[Haskell-cafe] Annoucing alternative to Text.Regex

Tue Mar 7 17:26:37 EST 2006

This message is cross-posted to haskell-cafe at haskell.org and libraries at haskell.org

Hi,

  Working on the shootout (specifically
http://shootout.alioth.debian.org/gp4/benchmark.php?test=regexdna&lang=all ), it
was impossible to use Text.Regex since it was too slow (it would reach the
timeout limit, such as an hour, where TCL takes 3.21 seconds ).

  So we had to work around this by implementing our own regex engine.  I have
tooled up an all-parsec version that I think can be a nearly drop-in-alternative
to Text.Regex.  I will describe it a bit and then ask for advice.

It takes the string form of the regular expression and uses Parsec to create a
(data Pattern) tree structure.  This recognizes all of "man re_format" including
back references, missing only the [[:>]] or [[<:]] extension (word boundaries).
 It also accepts new modifiers '?' and '+' to be used like "a*?" and "a*+" for
lazy and possessive matching.

The Pattern form is amenable to simplification, and some easy simplification are
performed.

Then the Pattern is transformed in a Parsec parser that will match the input
(from the beginning only) and return all the captured sub-expressions.  It also
supports (get|set|update)UserState functions.  It should return the longest
match when all the pattern elements are greedy, i.e. no lazy or possessive
modifiers are used.  With lazy or possessive modifiers the longest alternative
is used, but this may not be the longest overall match.  (Parsec keeps track of
line and column position, but not the number of characters, which had to be added.)

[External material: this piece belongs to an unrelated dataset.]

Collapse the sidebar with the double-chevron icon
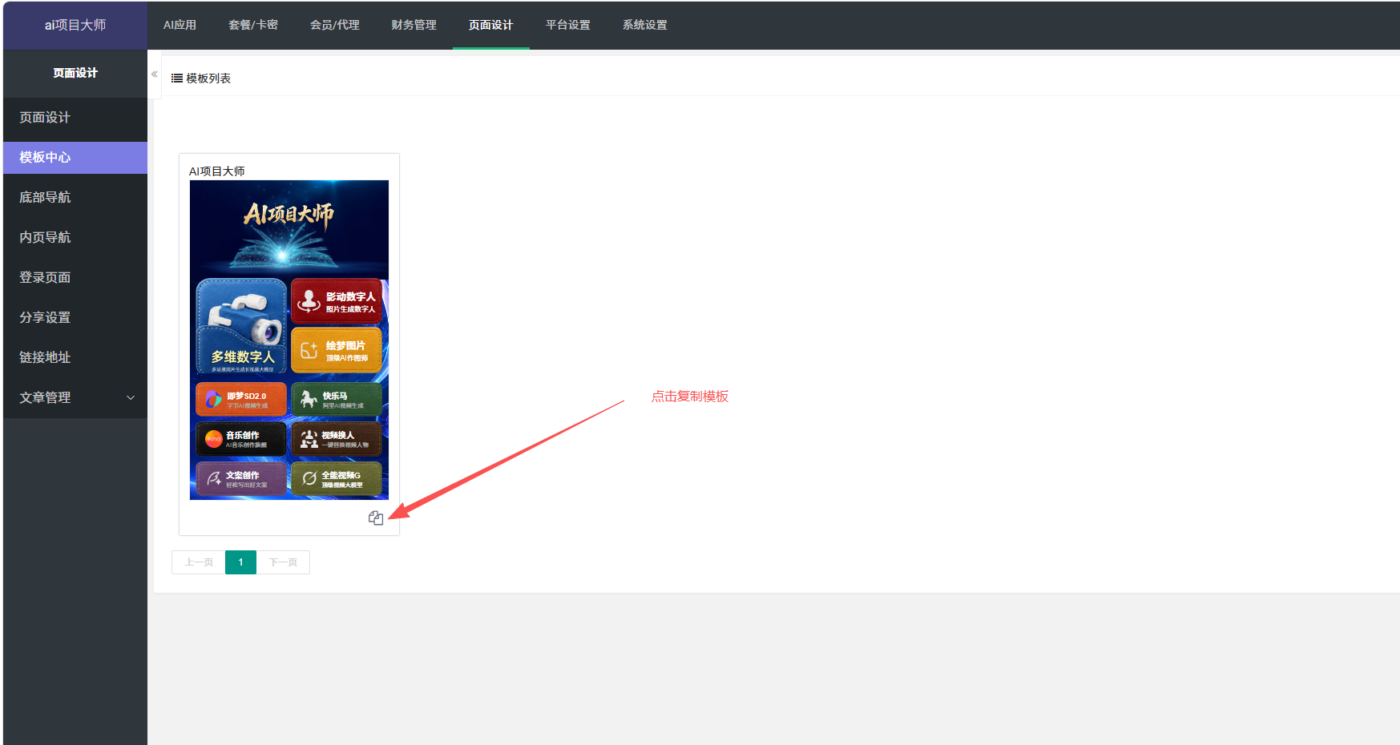 click(154, 74)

Note that the pattern "(.)Q\1" can be used to match strings like "aQa", and
"(a|b\1)+" matches all of "ababba".

The Text.Regex compatibility code embeds the generated Parsec parser into more
complicated parsers and runs them to emulate the different functions in the
Text.Regex interface.

It is possible to extend all of this in several ways:
  1) Turn the Pattern into simpler parsec, e.g. if the expression captures are
not needed
  2) When possible, turn the Pattern into a faster DFA parser instead of Parsec
  3) Create parsers that with different semantics than "longest match", e.g.
left-biased
  4) Creates parsers that return all matches
  5) Employ smart optimizations for special forms of Pattern
  6) With an earlier version, I made a proof of principle String -> ExpQ
transformer that created Parsec at compile time using Template Haskell.  This
could be updated.

Not done: testing.  (If you have clever things to throw at it, pass them along).
 Not done: benchmarking (though it should usually beat Text.Regex).

And now I want to ask for advice.  If there is interest I could post the code
somewhere, but I don't own a stable place to put it at the moment.  Is there a
canonical place on the net to put small Haskell modules (28 kB uncompressed) ?
Is there some darcs-repository I could insert it into ?

Also, is there a library style guide somewhere with best practices?